Extracted data entries
::::
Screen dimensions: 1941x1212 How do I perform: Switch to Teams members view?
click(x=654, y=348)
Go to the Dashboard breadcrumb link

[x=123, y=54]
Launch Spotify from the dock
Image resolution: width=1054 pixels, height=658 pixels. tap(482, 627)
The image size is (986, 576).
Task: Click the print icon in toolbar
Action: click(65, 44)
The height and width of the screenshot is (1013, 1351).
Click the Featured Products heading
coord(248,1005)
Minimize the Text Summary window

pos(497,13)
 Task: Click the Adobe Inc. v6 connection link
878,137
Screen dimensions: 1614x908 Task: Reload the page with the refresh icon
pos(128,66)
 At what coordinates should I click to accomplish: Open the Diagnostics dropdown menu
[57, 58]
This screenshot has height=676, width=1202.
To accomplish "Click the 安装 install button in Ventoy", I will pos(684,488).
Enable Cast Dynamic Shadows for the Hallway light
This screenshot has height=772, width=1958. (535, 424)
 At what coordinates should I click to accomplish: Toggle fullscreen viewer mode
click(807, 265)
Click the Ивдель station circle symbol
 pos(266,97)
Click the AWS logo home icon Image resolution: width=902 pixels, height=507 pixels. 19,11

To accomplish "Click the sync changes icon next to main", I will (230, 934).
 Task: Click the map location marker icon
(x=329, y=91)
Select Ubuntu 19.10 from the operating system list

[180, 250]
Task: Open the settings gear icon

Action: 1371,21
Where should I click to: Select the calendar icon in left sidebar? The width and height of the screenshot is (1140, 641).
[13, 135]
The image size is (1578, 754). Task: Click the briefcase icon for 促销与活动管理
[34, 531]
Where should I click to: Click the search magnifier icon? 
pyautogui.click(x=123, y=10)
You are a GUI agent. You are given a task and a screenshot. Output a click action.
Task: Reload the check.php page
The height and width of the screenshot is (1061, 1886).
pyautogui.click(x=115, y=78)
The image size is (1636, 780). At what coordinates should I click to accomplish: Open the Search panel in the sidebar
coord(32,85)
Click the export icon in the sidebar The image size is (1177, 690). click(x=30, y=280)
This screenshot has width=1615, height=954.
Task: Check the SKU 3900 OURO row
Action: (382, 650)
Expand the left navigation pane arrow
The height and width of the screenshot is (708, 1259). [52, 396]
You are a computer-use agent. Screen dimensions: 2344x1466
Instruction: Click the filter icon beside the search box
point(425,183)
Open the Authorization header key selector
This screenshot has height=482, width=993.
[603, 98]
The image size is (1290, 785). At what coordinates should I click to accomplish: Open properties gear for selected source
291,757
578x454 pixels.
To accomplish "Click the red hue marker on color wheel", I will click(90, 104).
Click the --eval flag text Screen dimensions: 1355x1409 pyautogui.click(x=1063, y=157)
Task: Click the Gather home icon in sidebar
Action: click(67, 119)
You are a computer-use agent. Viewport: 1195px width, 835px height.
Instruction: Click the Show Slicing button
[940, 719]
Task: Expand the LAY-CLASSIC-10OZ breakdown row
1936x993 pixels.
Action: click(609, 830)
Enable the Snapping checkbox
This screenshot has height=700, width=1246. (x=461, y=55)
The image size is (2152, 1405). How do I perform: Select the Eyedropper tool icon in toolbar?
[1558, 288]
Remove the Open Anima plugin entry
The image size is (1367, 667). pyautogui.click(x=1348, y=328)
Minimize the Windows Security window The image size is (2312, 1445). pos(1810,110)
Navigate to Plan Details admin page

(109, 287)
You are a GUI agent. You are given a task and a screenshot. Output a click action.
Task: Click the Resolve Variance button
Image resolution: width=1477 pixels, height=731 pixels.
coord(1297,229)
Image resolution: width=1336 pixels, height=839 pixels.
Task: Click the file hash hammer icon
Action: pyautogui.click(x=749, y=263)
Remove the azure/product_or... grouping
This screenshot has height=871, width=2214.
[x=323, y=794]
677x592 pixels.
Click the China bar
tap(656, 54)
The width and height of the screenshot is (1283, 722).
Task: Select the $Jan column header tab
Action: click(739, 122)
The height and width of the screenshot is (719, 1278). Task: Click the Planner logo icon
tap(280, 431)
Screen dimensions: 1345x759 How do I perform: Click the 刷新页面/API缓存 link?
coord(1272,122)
::::
Exercise brief:
Every record, restated word for word, should make up your reply.

Answer to this problem:
Screen dimensions: 1941x1212 How do I perform: Switch to Teams members view?
click(x=654, y=348)
Go to the Dashboard breadcrumb link

[x=123, y=54]
Launch Spotify from the dock
Image resolution: width=1054 pixels, height=658 pixels. tap(482, 627)
The image size is (986, 576).
Task: Click the print icon in toolbar
Action: click(65, 44)
The height and width of the screenshot is (1013, 1351).
Click the Featured Products heading
coord(248,1005)
Minimize the Text Summary window

pos(497,13)
 Task: Click the Adobe Inc. v6 connection link
878,137
Screen dimensions: 1614x908 Task: Reload the page with the refresh icon
pos(128,66)
 At what coordinates should I click to accomplish: Open the Diagnostics dropdown menu
[57, 58]
This screenshot has height=676, width=1202.
To accomplish "Click the 安装 install button in Ventoy", I will pos(684,488).
Enable Cast Dynamic Shadows for the Hallway light
This screenshot has height=772, width=1958. (535, 424)
 At what coordinates should I click to accomplish: Toggle fullscreen viewer mode
click(807, 265)
Click the Ивдель station circle symbol
 pos(266,97)
Click the AWS logo home icon Image resolution: width=902 pixels, height=507 pixels. 19,11

To accomplish "Click the sync changes icon next to main", I will (230, 934).
 Task: Click the map location marker icon
(x=329, y=91)
Select Ubuntu 19.10 from the operating system list

[180, 250]
Task: Open the settings gear icon

Action: 1371,21
Where should I click to: Select the calendar icon in left sidebar? The width and height of the screenshot is (1140, 641).
[13, 135]
The image size is (1578, 754). Task: Click the briefcase icon for 促销与活动管理
[34, 531]
Where should I click to: Click the search magnifier icon? 
pyautogui.click(x=123, y=10)
You are a GUI agent. You are given a task and a screenshot. Output a click action.
Task: Reload the check.php page
The height and width of the screenshot is (1061, 1886).
pyautogui.click(x=115, y=78)
The image size is (1636, 780). At what coordinates should I click to accomplish: Open the Search panel in the sidebar
coord(32,85)
Click the export icon in the sidebar The image size is (1177, 690). click(x=30, y=280)
This screenshot has width=1615, height=954.
Task: Check the SKU 3900 OURO row
Action: (382, 650)
Expand the left navigation pane arrow
The height and width of the screenshot is (708, 1259). [52, 396]
You are a computer-use agent. Screen dimensions: 2344x1466
Instruction: Click the filter icon beside the search box
point(425,183)
Open the Authorization header key selector
This screenshot has height=482, width=993.
[603, 98]
The image size is (1290, 785). At what coordinates should I click to accomplish: Open properties gear for selected source
291,757
578x454 pixels.
To accomplish "Click the red hue marker on color wheel", I will click(90, 104).
Click the --eval flag text Screen dimensions: 1355x1409 pyautogui.click(x=1063, y=157)
Task: Click the Gather home icon in sidebar
Action: click(67, 119)
You are a computer-use agent. Viewport: 1195px width, 835px height.
Instruction: Click the Show Slicing button
[940, 719]
Task: Expand the LAY-CLASSIC-10OZ breakdown row
1936x993 pixels.
Action: click(609, 830)
Enable the Snapping checkbox
This screenshot has height=700, width=1246. (x=461, y=55)
The image size is (2152, 1405). How do I perform: Select the Eyedropper tool icon in toolbar?
[1558, 288]
Remove the Open Anima plugin entry
The image size is (1367, 667). pyautogui.click(x=1348, y=328)
Minimize the Windows Security window The image size is (2312, 1445). pos(1810,110)
Navigate to Plan Details admin page

(109, 287)
You are a GUI agent. You are given a task and a screenshot. Output a click action.
Task: Click the Resolve Variance button
Image resolution: width=1477 pixels, height=731 pixels.
coord(1297,229)
Image resolution: width=1336 pixels, height=839 pixels.
Task: Click the file hash hammer icon
Action: pyautogui.click(x=749, y=263)
Remove the azure/product_or... grouping
This screenshot has height=871, width=2214.
[x=323, y=794]
677x592 pixels.
Click the China bar
tap(656, 54)
The width and height of the screenshot is (1283, 722).
Task: Select the $Jan column header tab
Action: click(739, 122)
The height and width of the screenshot is (719, 1278). Task: Click the Planner logo icon
tap(280, 431)
Screen dimensions: 1345x759 How do I perform: Click the 刷新页面/API缓存 link?
coord(1272,122)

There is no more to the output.